VoiceXML

 

Applications of VoiceXml Page 5 of 5

 

Some of the applications of voice xml include the following. AT&T, Lucent, and Motorola have built applications illustrating the strengths of the VoiceXML approach, based on their previous work.

AT&T and its business customers have built several examples of typical automated business applications: customer surveys, telephone e-commerce services, product promotion, recipe browsing and delivery, frequently asked question services. AT&T has also built a full consumer telephone service based on its work, which included contributions from business partners for weather, news, and stock market data. AT&T has also constructed many other prototype consumer services such as prepaid calling card and universal messaging.

Lucent has demonstrated the use of the markup language approach to create banking and other e-commerce services, a variety of information retrieval services, and interactive communications services.
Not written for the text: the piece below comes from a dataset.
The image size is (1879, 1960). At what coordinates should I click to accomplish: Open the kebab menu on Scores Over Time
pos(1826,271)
Motorola demonstrated a collection of mobile-productivity applications at its VoxML announcement from three early adopters of the technology: BizTravel.com, CBS Marketwatch, and The Weather Channel. Other active areas of application development include e-commerce, consumer self-service, local events information, and corporate intranet information access.

Companies using VoiceXml

Of the four vendors tested, BeVocal received the best overall score. They received the best scores in the categories of ease of application creation/setup; online documentation/resources; and text-to-speech listening quality.
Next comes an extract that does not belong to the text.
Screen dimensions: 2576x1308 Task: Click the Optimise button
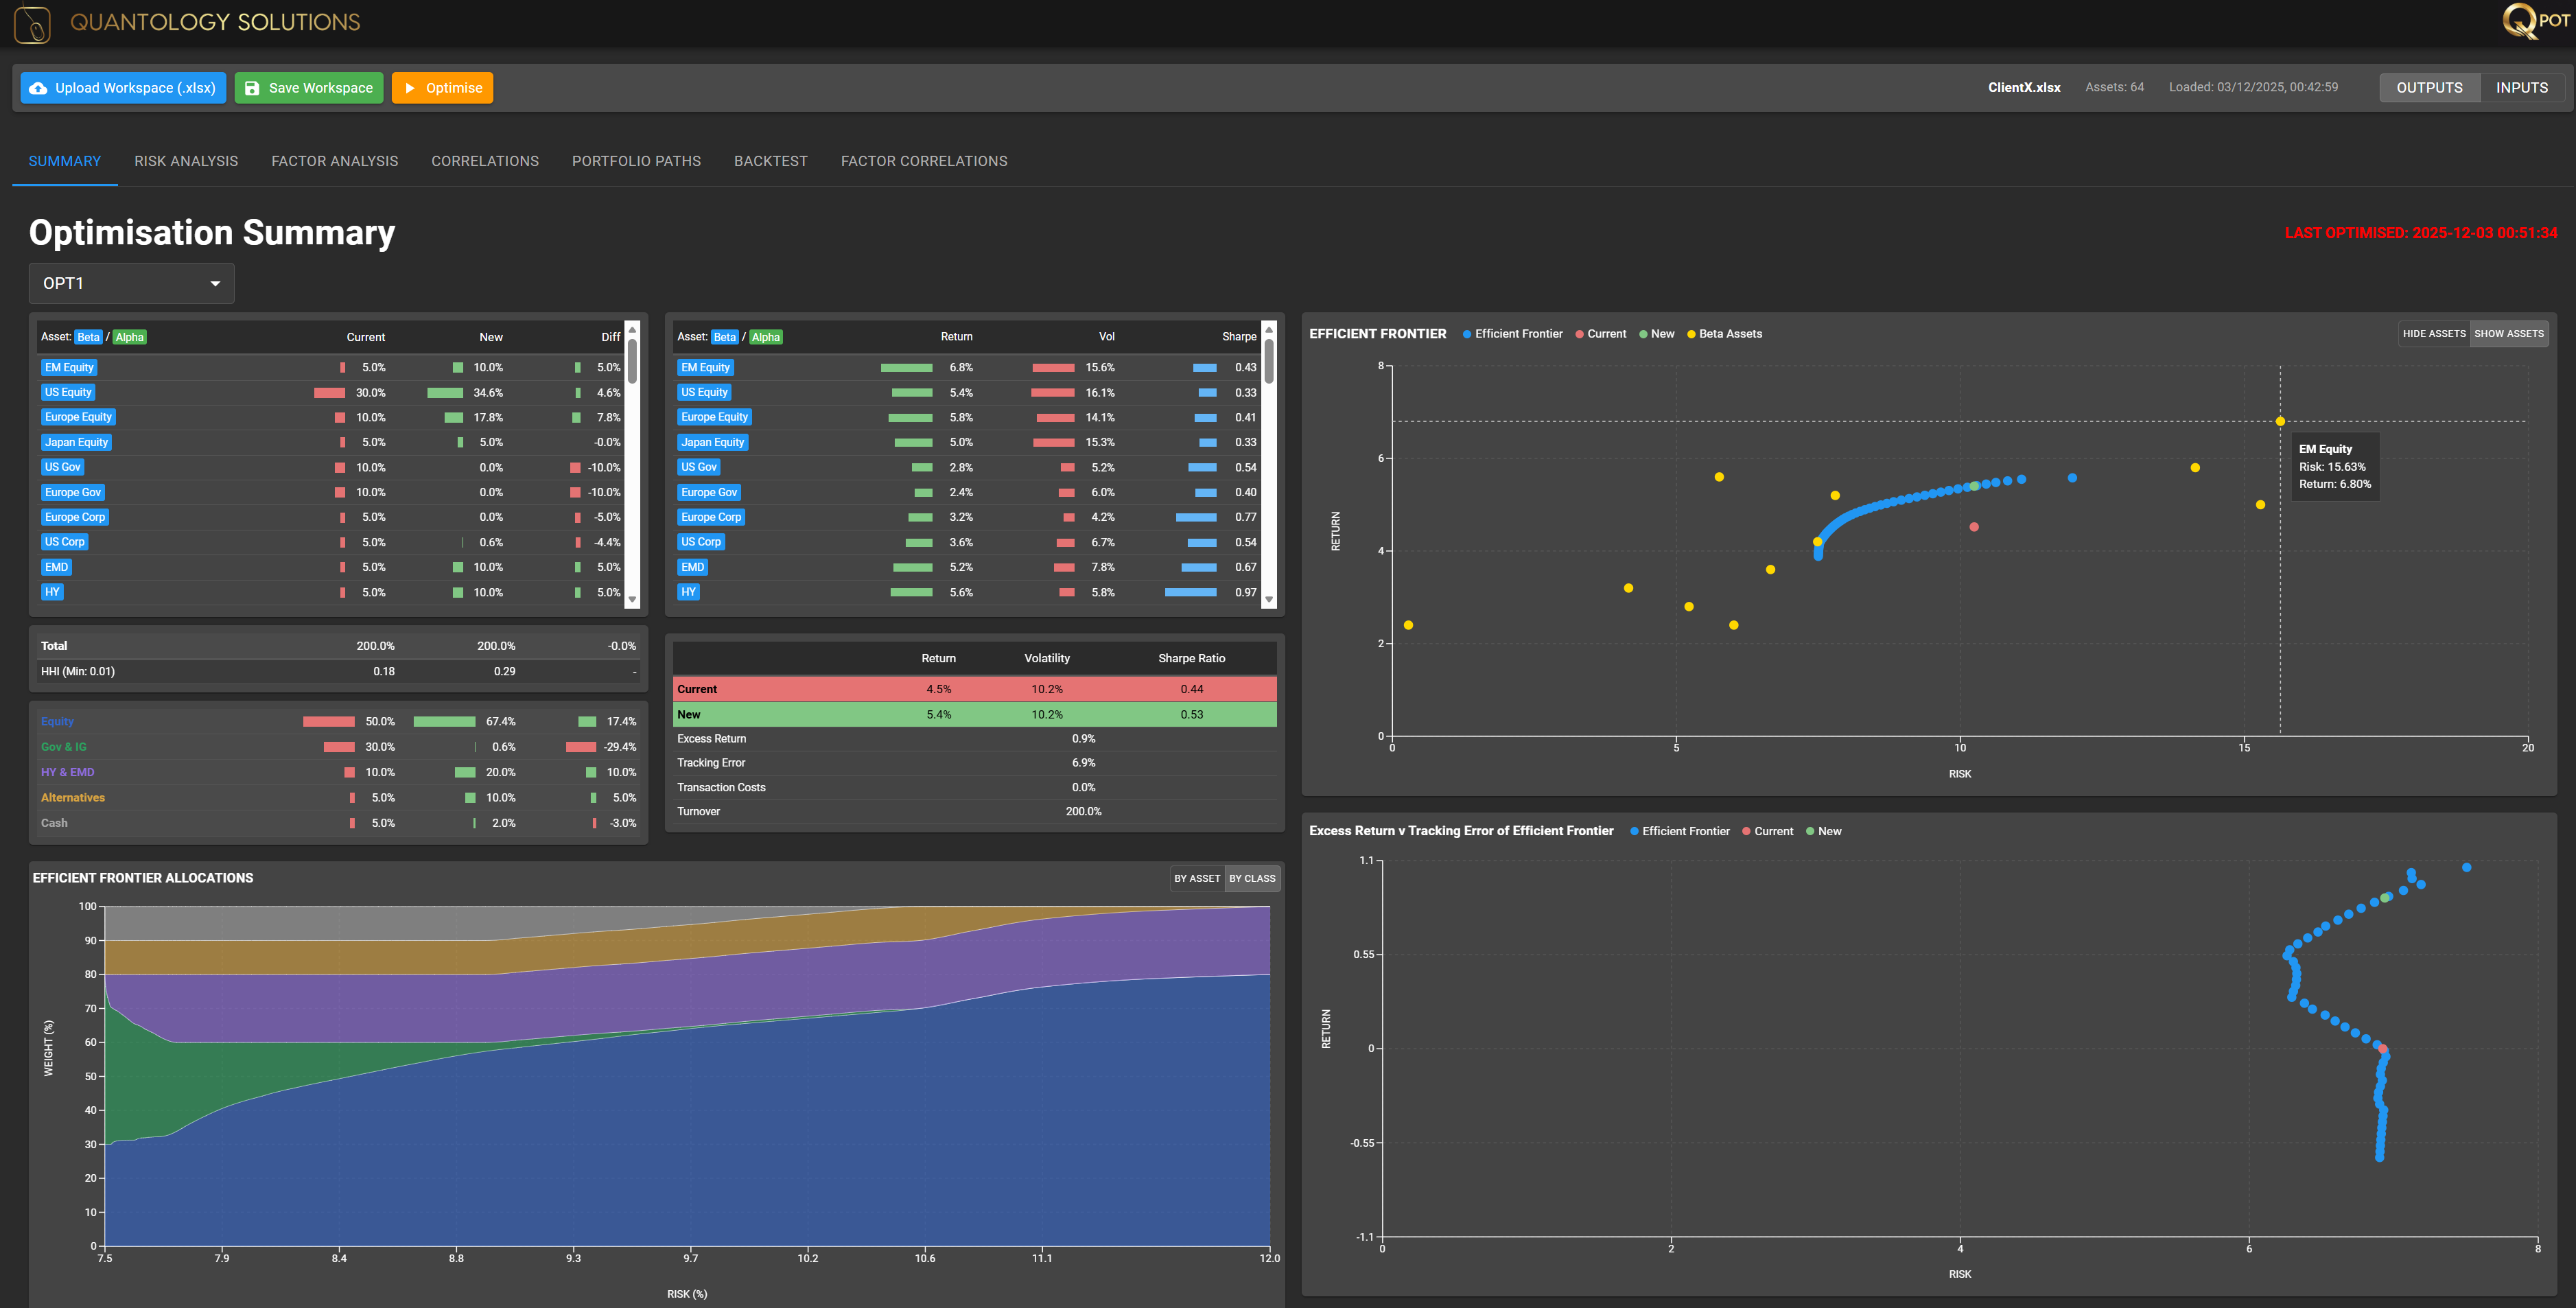[x=442, y=88]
VoiceGenie beat out Tellme for second place by a very narrow margin. Voice Genie tested out to have extremely quick DTMF command response, and creating the app for them required no changes in the scripts original grammars, which was a plus. Tellme received a perfect score for their response times to voice commands, and had the best online libraries. HeyAnita missed a better score because of the lack of developer resources available on their website, which is scheduled to be remedied soon (February, 2001).